Two years ago I wrote a post on my History blog about the “seduction” of the blogging life, and how it was an asset to my work as a scholar. I explained,

Yet what I find the most seductive about blogging is the continued experimentation. It’s a challenge to find something new to say every day and to find new ways of saying it (especially when my life is just a mundane mix of grad school, parenting, and spiritual seeking–it’s hard to imagine more boring story fodder). So I have to think about how best to ‘hook’ my readers, how to provoke a response, and how to write with such skill that my posts are linked by larger blogs.

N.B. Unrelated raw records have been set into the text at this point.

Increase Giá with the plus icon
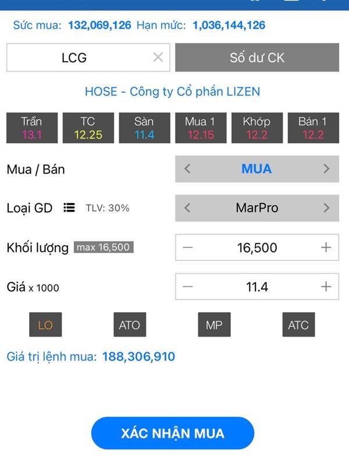 (x=326, y=287)
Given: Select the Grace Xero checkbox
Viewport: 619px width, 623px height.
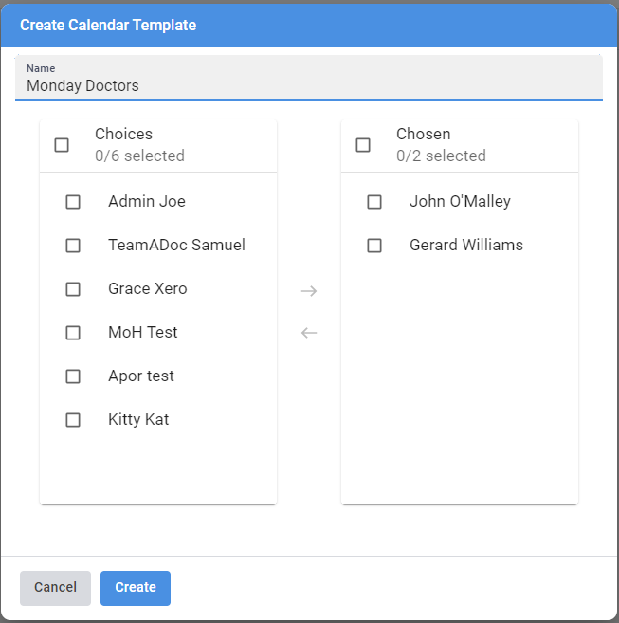Looking at the screenshot, I should (73, 289).
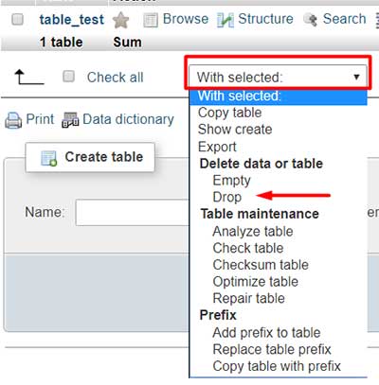Click the favorite star icon for table_test

point(121,20)
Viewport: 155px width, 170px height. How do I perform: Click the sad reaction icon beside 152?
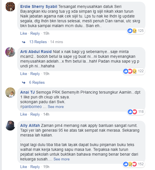click(x=130, y=164)
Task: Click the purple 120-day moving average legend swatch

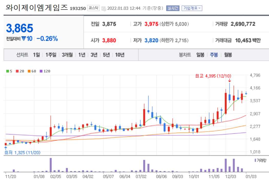Action: point(41,71)
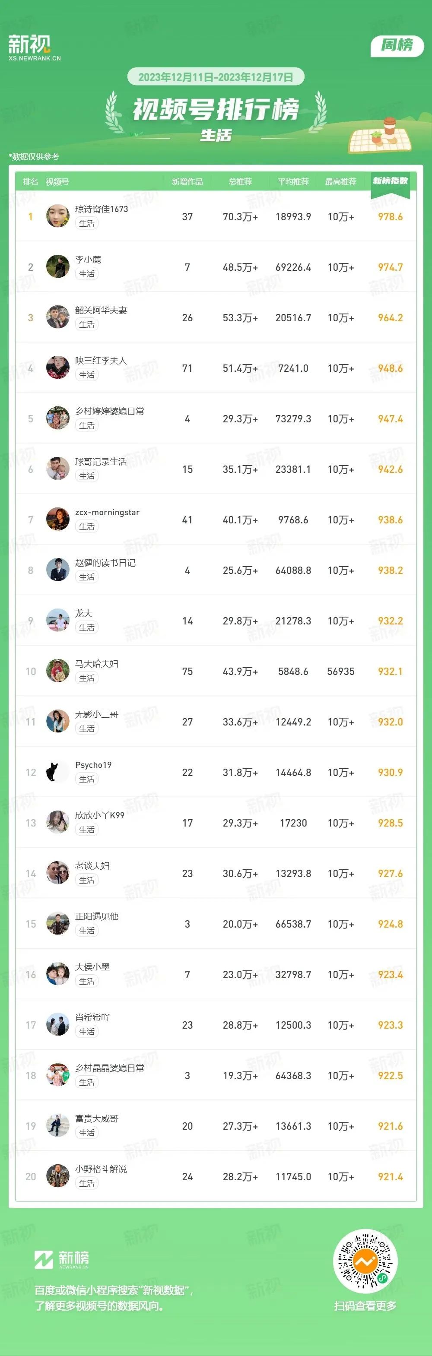The width and height of the screenshot is (432, 1356).
Task: Click the date range 2023年12月11日-12月17日 pill
Action: coord(216,77)
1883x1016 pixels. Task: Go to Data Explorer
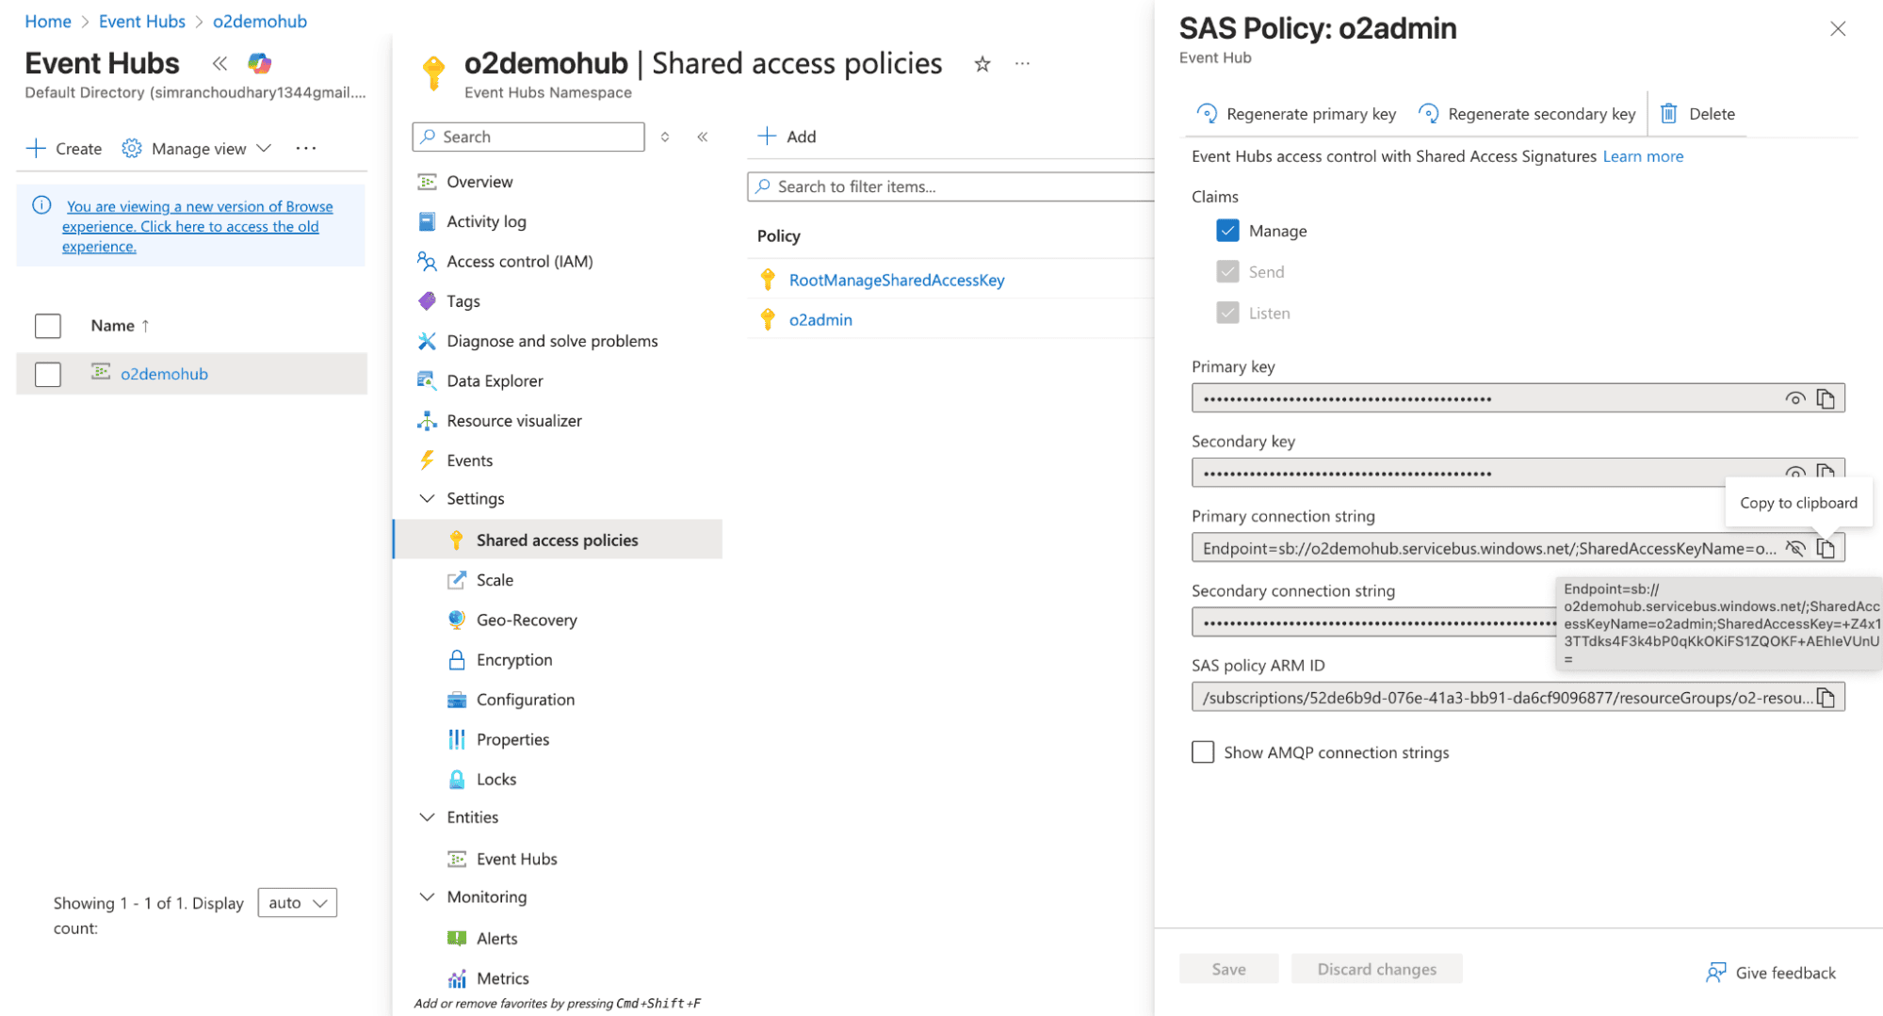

Now that I’m addicted to blogging, I wonder how it will affect my professional life. Though I’m a few years from facing the job market, I can’t help my think that search committees might be put-off by my flower photos and rambling observations. Often I vow to stop blogging and focus my time on more legitimate academic pursuits (just think, people, of all the book reviews I could be writing instead of blogging!).

But then I consider this: Blogging lubricates my writing muscles. Pounding out a two-paragraph post during my morning latte primes me for a day of historical inquiry…

Now, I’m finding myself in a place where I’m a bit weary of blogging. Certainly that’s a strange confession in a blogpost!  But it seems as though blogging doesn’t carry the same excitement for me that it once did. It might be because I’ve become an avid tweeter, or because I’ve been at this blogwriting gig for nearly a decade and I’ve run out of things to say. Or maybe it’s because I spend so many hours at the computer with my academic work, when I have some moments of discretionary time I want to do something wholly different (like read poetry). Surely it’s a phase that will soon pass. But it feels fairly odd to me right now, knowing how enthusiastically I blogged in years past.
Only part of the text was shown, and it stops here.